GIVEN RECORDS ▸
------------------------------------------------------------------------

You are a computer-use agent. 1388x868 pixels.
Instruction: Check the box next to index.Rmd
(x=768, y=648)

------------------------------------------------------------------------

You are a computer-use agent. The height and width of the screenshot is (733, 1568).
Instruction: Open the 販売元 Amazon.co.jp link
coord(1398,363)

------------------------------------------------------------------------

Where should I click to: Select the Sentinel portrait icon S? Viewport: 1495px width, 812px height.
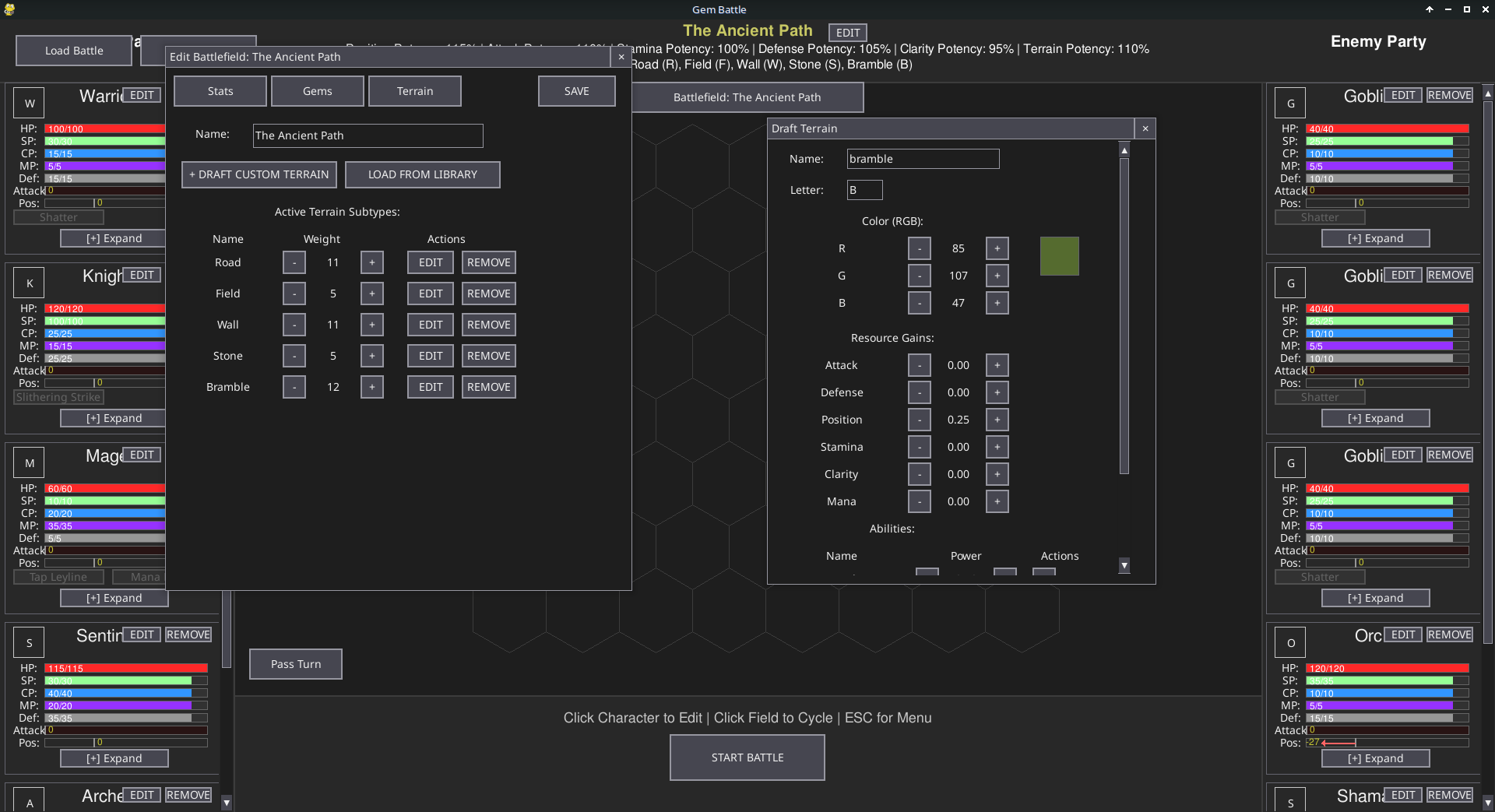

------------------------------------------------------------------------

STATED TASK ▸ Identify each line above that contains the word "width" and copy those lines.

IN RESPONSE ▸
You are a computer-use agent. The height and width of the screenshot is (733, 1568).
Where should I click to: Select the Sentinel portrait icon S? Viewport: 1495px width, 812px height.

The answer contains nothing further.